● **What is being asked**: Pictures excluded, please retype exactly the lines from the start of the data through the line that contains "Task: Retweet JBB's 'Damn he's tall' tweet", both ends kept, and nothing beyond them.

--- Information Enclosed Below ---

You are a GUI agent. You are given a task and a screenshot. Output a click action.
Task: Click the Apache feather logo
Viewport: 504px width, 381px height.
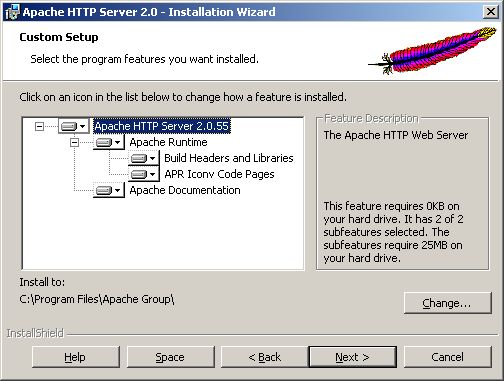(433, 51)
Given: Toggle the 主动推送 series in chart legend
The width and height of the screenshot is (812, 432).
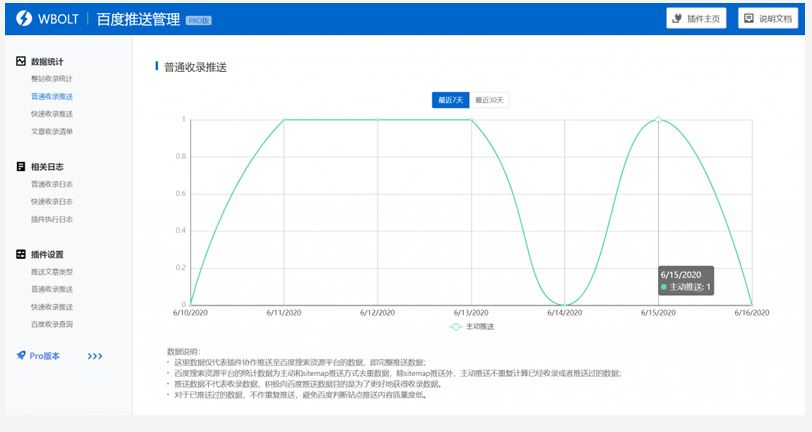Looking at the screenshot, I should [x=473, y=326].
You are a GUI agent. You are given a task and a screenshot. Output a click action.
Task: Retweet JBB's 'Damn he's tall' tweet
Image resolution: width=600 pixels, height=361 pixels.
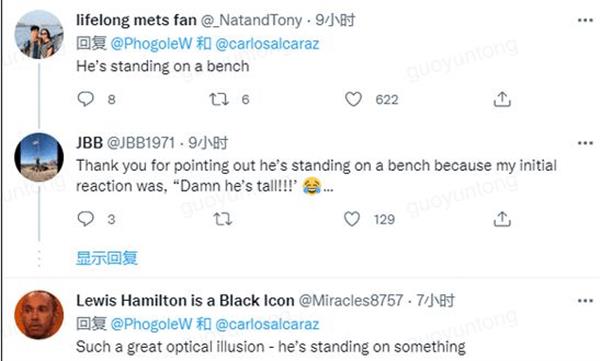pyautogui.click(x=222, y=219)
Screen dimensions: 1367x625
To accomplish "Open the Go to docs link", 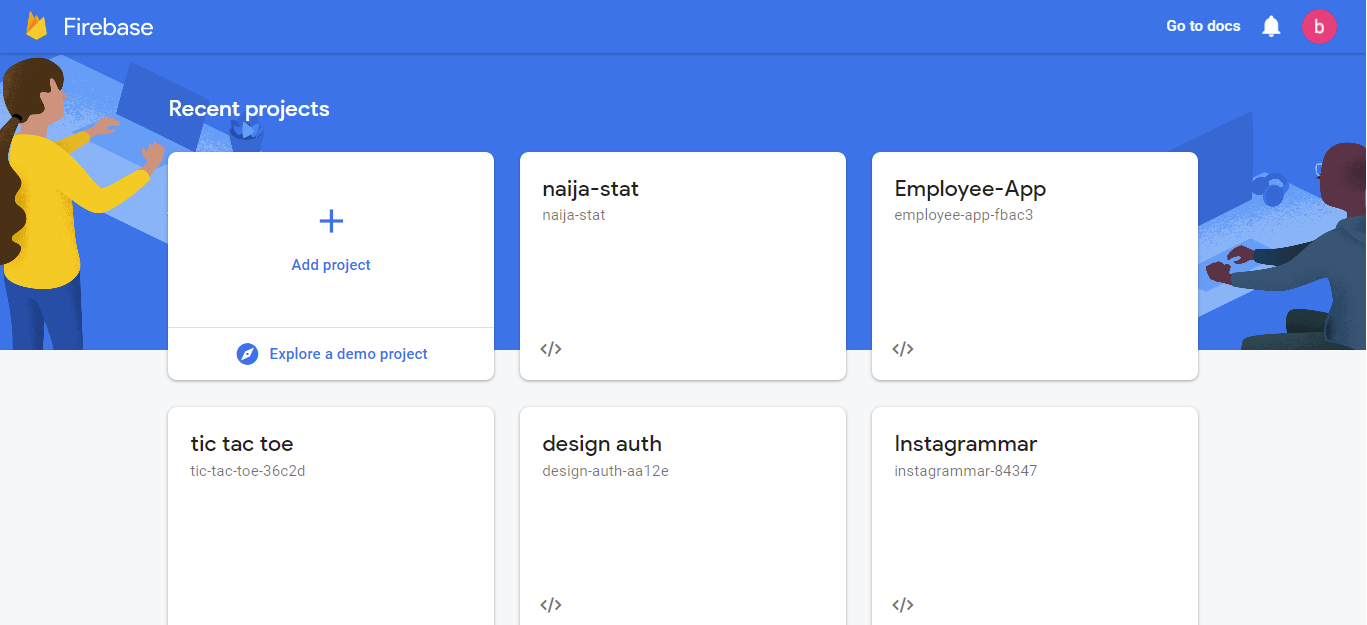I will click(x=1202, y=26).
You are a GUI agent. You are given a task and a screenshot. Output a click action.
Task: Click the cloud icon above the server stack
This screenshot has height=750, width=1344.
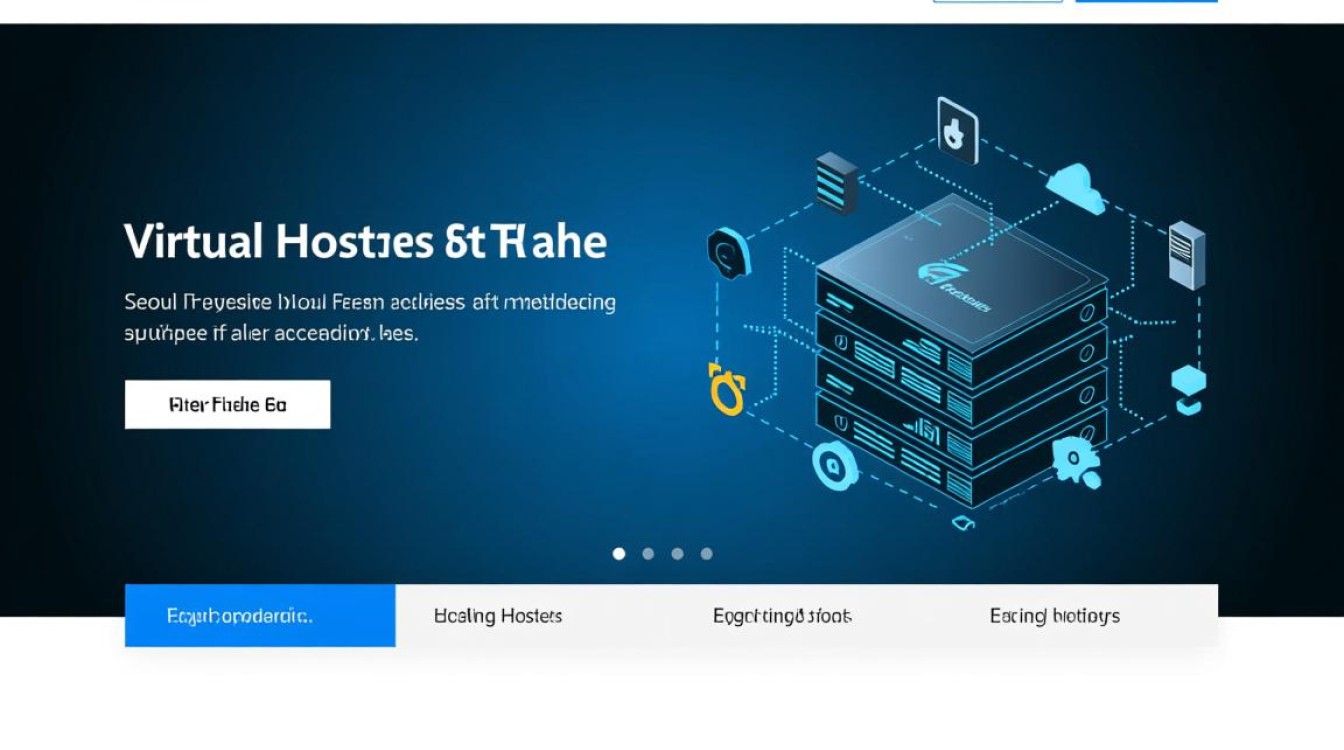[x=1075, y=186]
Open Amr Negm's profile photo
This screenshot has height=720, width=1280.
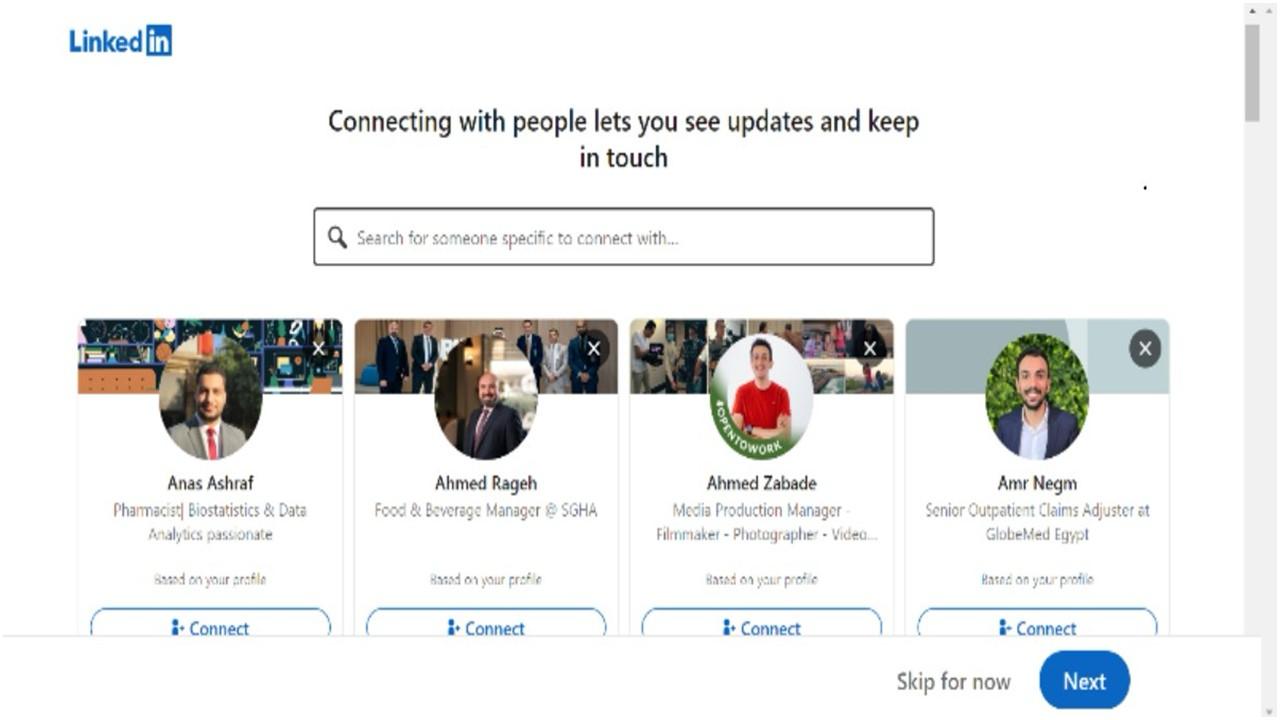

--- End of Enclosed Information ---

● **Answer to this task**:
You are a GUI agent. You are given a task and a screenshot. Output a click action.
Task: Click the Apache feather logo
Viewport: 504px width, 381px height.
(433, 51)
Given: Toggle the 主动推送 series in chart legend
The width and height of the screenshot is (812, 432).
Looking at the screenshot, I should [x=473, y=326].
You are a GUI agent. You are given a task and a screenshot. Output a click action.
Task: Retweet JBB's 'Damn he's tall' tweet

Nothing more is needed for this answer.